> _Task directions_:
Output every line of the items below as a JSON list of strings, one string per line, leaving out blank lines.

start Exercise materials

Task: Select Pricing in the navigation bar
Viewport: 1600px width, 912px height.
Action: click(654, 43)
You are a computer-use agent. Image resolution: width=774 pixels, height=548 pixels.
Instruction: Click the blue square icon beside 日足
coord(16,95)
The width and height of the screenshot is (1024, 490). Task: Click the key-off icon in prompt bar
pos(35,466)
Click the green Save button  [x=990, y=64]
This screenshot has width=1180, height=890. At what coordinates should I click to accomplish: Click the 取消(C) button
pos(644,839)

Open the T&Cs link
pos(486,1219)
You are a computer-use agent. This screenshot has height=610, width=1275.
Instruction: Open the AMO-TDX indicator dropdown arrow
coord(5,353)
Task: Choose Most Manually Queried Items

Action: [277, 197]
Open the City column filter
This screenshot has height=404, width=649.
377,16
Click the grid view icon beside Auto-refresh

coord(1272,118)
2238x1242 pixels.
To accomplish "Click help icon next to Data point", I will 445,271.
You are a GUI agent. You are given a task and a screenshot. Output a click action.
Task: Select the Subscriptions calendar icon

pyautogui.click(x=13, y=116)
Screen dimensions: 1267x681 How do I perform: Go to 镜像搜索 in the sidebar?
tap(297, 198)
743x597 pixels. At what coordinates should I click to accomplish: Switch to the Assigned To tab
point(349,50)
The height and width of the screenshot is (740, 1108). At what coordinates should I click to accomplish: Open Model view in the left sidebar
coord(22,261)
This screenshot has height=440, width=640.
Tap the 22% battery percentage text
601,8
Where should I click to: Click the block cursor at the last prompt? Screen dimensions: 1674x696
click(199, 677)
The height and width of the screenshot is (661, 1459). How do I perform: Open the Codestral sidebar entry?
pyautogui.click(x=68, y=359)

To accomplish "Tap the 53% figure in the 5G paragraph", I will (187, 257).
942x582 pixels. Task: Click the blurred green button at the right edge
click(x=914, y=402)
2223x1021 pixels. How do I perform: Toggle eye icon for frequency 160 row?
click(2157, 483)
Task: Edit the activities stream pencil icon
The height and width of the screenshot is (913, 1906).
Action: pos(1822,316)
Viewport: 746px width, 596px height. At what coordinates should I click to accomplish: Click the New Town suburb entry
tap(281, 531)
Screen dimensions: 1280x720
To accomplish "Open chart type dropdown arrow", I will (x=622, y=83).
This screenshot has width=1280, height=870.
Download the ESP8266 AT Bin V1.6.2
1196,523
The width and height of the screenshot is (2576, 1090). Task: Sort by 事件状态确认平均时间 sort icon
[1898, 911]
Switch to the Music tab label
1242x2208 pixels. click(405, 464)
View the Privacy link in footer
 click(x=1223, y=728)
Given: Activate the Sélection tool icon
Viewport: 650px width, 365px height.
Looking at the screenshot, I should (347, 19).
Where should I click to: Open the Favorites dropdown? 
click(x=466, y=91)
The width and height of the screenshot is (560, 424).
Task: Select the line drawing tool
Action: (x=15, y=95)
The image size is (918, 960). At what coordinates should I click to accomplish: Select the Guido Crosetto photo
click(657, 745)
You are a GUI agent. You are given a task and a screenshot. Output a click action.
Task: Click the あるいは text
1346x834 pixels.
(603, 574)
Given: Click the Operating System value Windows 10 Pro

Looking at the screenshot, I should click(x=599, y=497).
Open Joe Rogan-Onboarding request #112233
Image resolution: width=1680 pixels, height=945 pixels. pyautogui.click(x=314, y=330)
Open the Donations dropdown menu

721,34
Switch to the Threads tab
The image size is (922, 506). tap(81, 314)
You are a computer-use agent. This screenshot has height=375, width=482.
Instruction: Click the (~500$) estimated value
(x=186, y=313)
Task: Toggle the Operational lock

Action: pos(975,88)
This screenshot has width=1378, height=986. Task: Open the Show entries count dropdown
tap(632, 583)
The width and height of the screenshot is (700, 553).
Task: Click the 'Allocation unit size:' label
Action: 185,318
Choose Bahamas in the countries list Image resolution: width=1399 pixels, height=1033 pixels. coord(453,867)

end Exercise materials

> _Exercise result_:
[
  "Task: Select Pricing in the navigation bar",
  "Viewport: 1600px width, 912px height.",
  "Action: click(654, 43)",
  "You are a computer-use agent. Image resolution: width=774 pixels, height=548 pixels.",
  "Instruction: Click the blue square icon beside 日足",
  "coord(16,95)",
  "The width and height of the screenshot is (1024, 490). Task: Click the key-off icon in prompt bar",
  "pos(35,466)",
  "Click the green Save button  [x=990, y=64]",
  "This screenshot has width=1180, height=890. At what coordinates should I click to accomplish: Click the 取消(C) button",
  "pos(644,839)",
  "Open the T&Cs link",
  "pos(486,1219)",
  "You are a computer-use agent. This screenshot has height=610, width=1275.",
  "Instruction: Open the AMO-TDX indicator dropdown arrow",
  "coord(5,353)",
  "Task: Choose Most Manually Queried Items",
  "Action: [277, 197]",
  "Open the City column filter",
  "This screenshot has height=404, width=649.",
  "377,16",
  "Click the grid view icon beside Auto-refresh",
  "coord(1272,118)",
  "2238x1242 pixels.",
  "To accomplish \"Click help icon next to Data point\", I will 445,271.",
  "You are a GUI agent. You are given a task and a screenshot. Output a click action.",
  "Task: Select the Subscriptions calendar icon",
  "pyautogui.click(x=13, y=116)",
  "Screen dimensions: 1267x681 How do I perform: Go to 镜像搜索 in the sidebar?",
  "tap(297, 198)",
  "743x597 pixels. At what coordinates should I click to accomplish: Switch to the Assigned To tab",
  "point(349,50)",
  "The height and width of the screenshot is (740, 1108). At what coordinates should I click to accomplish: Open Model view in the left sidebar",
  "coord(22,261)",
  "This screenshot has height=440, width=640.",
  "Tap the 22% battery percentage text",
  "601,8",
  "Where should I click to: Click the block cursor at the last prompt? Screen dimensions: 1674x696",
  "click(199, 677)",
  "The height and width of the screenshot is (661, 1459). How do I perform: Open the Codestral sidebar entry?",
  "pyautogui.click(x=68, y=359)",
  "To accomplish \"Tap the 53% figure in the 5G paragraph\", I will (187, 257).",
  "942x582 pixels. Task: Click the blurred green button at the right edge",
  "click(x=914, y=402)",
  "2223x1021 pixels. How do I perform: Toggle eye icon for frequency 160 row?",
  "click(2157, 483)",
  "Task: Edit the activities stream pencil icon",
  "The height and width of the screenshot is (913, 1906).",
  "Action: pos(1822,316)",
  "Viewport: 746px width, 596px height. At what coordinates should I click to accomplish: Click the New Town suburb entry",
  "tap(281, 531)",
  "Screen dimensions: 1280x720",
  "To accomplish \"Open chart type dropdown arrow\", I will (x=622, y=83).",
  "This screenshot has width=1280, height=870.",
  "Download the ESP8266 AT Bin V1.6.2",
  "1196,523",
  "The width and height of the screenshot is (2576, 1090). Task: Sort by 事件状态确认平均时间 sort icon",
  "[1898, 911]",
  "Switch to the Music tab label",
  "1242x2208 pixels. click(405, 464)",
  "View the Privacy link in footer",
  " click(x=1223, y=728)",
  "Given: Activate the Sélection tool icon",
  "Viewport: 650px width, 365px height.",
  "Looking at the screenshot, I should (347, 19).",
  "Where should I click to: Open the Favorites dropdown? ",
  "click(x=466, y=91)",
  "The width and height of the screenshot is (560, 424).",
  "Task: Select the line drawing tool",
  "Action: (x=15, y=95)",
  "The image size is (918, 960). At what coordinates should I click to accomplish: Select the Guido Crosetto photo",
  "click(657, 745)",
  "You are a GUI agent. You are given a task and a screenshot. Output a click action.",
  "Task: Click the あるいは text",
  "1346x834 pixels.",
  "(603, 574)",
  "Given: Click the Operating System value Windows 10 Pro",
  "Looking at the screenshot, I should click(x=599, y=497).",
  "Open Joe Rogan-Onboarding request #112233",
  "Image resolution: width=1680 pixels, height=945 pixels. pyautogui.click(x=314, y=330)",
  "Open the Donations dropdown menu",
  "721,34",
  "Switch to the Threads tab",
  "The image size is (922, 506). tap(81, 314)",
  "You are a computer-use agent. This screenshot has height=375, width=482.",
  "Instruction: Click the (~500$) estimated value",
  "(x=186, y=313)",
  "Task: Toggle the Operational lock",
  "Action: pos(975,88)",
  "This screenshot has width=1378, height=986. Task: Open the Show entries count dropdown",
  "tap(632, 583)",
  "The width and height of the screenshot is (700, 553).",
  "Task: Click the 'Allocation unit size:' label",
  "Action: 185,318",
  "Choose Bahamas in the countries list Image resolution: width=1399 pixels, height=1033 pixels. coord(453,867)"
]